Start of Input material

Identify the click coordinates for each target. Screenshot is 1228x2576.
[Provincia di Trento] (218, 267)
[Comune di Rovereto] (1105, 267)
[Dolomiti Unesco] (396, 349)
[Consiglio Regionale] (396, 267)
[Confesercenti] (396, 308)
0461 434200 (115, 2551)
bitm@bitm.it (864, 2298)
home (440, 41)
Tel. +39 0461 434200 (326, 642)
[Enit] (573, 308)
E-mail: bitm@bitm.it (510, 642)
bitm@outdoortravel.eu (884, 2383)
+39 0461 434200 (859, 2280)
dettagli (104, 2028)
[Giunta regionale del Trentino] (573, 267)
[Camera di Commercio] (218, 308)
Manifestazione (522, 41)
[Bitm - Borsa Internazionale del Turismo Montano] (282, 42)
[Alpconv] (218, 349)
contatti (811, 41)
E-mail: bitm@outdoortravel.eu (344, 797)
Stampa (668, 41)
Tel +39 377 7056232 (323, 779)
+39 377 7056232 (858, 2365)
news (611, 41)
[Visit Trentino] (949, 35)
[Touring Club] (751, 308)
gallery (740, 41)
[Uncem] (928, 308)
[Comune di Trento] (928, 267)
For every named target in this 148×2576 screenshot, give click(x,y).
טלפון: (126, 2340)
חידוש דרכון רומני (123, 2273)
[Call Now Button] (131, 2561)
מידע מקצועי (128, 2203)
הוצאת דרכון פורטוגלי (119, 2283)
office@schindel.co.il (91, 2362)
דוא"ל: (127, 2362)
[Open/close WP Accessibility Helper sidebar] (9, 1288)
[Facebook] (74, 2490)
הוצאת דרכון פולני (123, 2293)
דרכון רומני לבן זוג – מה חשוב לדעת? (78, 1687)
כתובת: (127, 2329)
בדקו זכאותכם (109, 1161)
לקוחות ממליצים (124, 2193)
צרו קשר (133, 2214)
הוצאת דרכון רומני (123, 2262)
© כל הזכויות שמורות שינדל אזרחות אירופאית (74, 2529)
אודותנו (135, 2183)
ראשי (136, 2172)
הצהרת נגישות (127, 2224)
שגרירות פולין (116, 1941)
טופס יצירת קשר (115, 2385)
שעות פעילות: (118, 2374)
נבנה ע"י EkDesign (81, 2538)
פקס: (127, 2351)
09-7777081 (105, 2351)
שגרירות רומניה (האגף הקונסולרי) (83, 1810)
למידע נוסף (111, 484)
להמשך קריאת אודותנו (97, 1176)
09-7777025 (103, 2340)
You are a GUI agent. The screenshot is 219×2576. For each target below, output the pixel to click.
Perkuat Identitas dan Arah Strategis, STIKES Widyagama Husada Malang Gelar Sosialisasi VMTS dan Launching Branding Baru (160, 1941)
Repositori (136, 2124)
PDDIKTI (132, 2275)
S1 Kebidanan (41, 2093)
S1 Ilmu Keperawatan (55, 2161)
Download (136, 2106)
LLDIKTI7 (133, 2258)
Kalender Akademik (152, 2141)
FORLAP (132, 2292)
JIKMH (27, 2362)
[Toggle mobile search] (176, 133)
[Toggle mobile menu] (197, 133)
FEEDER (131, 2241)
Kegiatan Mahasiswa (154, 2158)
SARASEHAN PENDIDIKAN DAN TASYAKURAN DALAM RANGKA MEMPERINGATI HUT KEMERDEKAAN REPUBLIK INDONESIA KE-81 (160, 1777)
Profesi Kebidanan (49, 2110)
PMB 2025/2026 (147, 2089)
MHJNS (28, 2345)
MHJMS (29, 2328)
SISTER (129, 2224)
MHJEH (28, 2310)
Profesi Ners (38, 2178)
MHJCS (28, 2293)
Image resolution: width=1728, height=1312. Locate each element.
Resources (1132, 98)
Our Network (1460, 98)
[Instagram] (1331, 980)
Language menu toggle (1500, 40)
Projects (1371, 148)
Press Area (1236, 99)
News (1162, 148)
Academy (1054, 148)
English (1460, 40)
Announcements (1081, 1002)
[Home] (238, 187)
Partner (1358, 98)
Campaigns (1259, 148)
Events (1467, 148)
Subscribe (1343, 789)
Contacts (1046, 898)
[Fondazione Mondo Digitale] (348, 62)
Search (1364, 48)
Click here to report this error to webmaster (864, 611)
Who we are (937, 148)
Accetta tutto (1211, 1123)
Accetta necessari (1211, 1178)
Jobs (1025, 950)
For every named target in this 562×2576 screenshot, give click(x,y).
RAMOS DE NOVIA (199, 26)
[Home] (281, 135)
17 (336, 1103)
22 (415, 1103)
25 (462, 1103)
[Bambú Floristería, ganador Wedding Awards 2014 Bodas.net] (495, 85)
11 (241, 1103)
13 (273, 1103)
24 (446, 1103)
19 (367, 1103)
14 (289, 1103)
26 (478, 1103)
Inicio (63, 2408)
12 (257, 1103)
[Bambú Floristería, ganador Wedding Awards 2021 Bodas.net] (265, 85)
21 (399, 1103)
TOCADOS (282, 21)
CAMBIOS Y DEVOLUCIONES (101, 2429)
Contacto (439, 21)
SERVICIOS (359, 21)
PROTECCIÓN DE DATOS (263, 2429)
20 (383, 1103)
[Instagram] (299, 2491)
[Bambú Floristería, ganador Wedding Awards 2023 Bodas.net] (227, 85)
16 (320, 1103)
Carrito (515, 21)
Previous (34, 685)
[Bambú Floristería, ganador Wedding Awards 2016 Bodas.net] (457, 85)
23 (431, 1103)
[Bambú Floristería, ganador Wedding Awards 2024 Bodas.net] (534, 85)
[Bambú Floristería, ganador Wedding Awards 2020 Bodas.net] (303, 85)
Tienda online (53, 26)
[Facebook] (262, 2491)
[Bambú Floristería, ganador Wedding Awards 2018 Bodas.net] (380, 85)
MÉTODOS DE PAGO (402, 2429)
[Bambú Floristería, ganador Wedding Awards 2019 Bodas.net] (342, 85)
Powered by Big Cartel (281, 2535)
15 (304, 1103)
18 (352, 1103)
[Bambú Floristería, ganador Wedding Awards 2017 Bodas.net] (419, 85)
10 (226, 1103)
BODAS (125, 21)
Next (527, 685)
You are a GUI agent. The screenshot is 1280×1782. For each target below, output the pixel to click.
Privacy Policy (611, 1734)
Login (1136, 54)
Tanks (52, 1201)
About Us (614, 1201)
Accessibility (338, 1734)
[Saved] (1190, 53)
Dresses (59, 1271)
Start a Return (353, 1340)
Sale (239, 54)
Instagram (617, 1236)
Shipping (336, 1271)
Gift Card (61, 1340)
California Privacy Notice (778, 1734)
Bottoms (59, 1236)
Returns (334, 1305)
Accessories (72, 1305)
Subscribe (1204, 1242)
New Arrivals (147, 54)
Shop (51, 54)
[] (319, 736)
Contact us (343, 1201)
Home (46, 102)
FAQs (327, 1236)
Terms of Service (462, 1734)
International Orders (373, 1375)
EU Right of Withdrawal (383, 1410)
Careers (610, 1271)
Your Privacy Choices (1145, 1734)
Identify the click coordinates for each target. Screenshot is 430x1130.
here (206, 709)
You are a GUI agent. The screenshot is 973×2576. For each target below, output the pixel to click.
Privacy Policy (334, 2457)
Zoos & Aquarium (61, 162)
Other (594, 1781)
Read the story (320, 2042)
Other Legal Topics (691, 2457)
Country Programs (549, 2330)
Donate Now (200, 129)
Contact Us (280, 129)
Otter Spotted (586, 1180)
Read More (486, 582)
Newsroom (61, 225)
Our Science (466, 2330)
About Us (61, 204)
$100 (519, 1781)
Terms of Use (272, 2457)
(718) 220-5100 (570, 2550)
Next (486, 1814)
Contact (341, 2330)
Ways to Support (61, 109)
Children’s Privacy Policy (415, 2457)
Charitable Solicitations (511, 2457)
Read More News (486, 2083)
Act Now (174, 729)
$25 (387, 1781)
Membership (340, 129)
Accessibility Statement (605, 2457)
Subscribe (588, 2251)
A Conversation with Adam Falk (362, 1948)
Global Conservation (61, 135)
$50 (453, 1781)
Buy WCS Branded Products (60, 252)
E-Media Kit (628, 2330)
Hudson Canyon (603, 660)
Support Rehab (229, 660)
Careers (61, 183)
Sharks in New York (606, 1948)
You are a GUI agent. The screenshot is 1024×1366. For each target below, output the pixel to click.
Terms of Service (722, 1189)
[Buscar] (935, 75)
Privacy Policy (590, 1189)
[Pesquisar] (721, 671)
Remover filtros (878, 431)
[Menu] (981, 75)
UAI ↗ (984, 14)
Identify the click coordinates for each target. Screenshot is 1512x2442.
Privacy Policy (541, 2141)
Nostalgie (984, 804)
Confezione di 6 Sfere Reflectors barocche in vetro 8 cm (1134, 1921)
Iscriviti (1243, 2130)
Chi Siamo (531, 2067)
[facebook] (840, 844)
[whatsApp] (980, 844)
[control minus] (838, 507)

End of Input material

> _Exercise instructions_
Using the entries above, extract exactly the span from the line with "שגרירות פולין (116, 1941)" to the line with "[Toggle mobile search] (176, 133)", both lines included; leave out everything else.

> _Task output_
שגרירות פולין (116, 1941)
טופס יצירת קשר (115, 2385)
שעות פעילות: (118, 2374)
נבנה ע"י EkDesign (81, 2538)
פקס: (127, 2351)
09-7777081 (105, 2351)
שגרירות רומניה (האגף הקונסולרי) (83, 1810)
למידע נוסף (111, 484)
להמשך קריאת אודותנו (97, 1176)
09-7777025 (103, 2340)
You are a GUI agent. The screenshot is 219×2576. For each target below, output the pixel to click.
Perkuat Identitas dan Arah Strategis, STIKES Widyagama Husada Malang Gelar Sosialisasi VMTS dan Launching Branding Baru (160, 1941)
Repositori (136, 2124)
PDDIKTI (132, 2275)
S1 Kebidanan (41, 2093)
S1 Ilmu Keperawatan (55, 2161)
Download (136, 2106)
LLDIKTI7 (133, 2258)
Kalender Akademik (152, 2141)
FORLAP (132, 2292)
JIKMH (27, 2362)
[Toggle mobile search] (176, 133)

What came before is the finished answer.